Nazarbayev calls to reduce wealth gap

APRIL 10 2013 (The Conway Bulletin) — Perhaps wary of potential civil strife, Kazakh president Nursultan Nazarbayev called on his government to try to spread Kazakhstan’s increasing wealth more evenly.

Signs of inequalities in Kazakhstan are not hard to find. In Almaty, the latest Western SUV competes for road space with battered and rusting second-hand cars.
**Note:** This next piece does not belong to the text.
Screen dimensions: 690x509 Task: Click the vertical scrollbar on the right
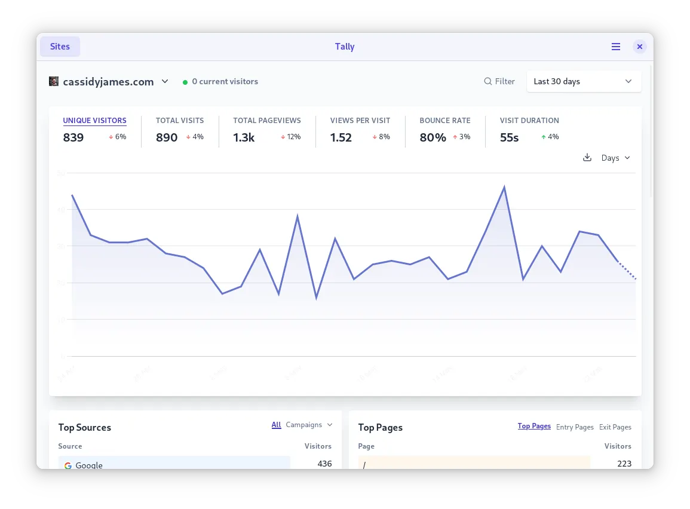[651, 131]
Street vendors sell shashlik, barbequed meat on skewers, for a few tenge across the street from restaurants charging hundreds of dollars for dishes cooked by a French chef.
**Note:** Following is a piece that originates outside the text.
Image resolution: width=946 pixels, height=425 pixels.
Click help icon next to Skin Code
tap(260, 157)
And these inequalities are potentially dangerous, as a demonstration in the western town of Zhanaozen on Dec. 14 2011 that ended with the death of at least 14 protesters showed. The Kazakh government blamed inequality and a lack of job opportunities for the demonstration.

Now Mr Nazarbayev has said that more can be done. Specifically, he said that roughly 8% of families in Kazakhstan lived off $100 per person per month. According to the World Bank, which measures inequality using the Gini coefficient, Kazakhstan has a sizeable inequality gap. That gap, though, is slowly reducing.

The Gini coefficient measures inequality using a score of zero to 100, zero being perfectly equal. The latest data on the World Bank’s website showed that Kazakhstan scored 29 in 2009, down from 33.9 in 2003. This compares favourably with its neighbours and is lower than many European countries.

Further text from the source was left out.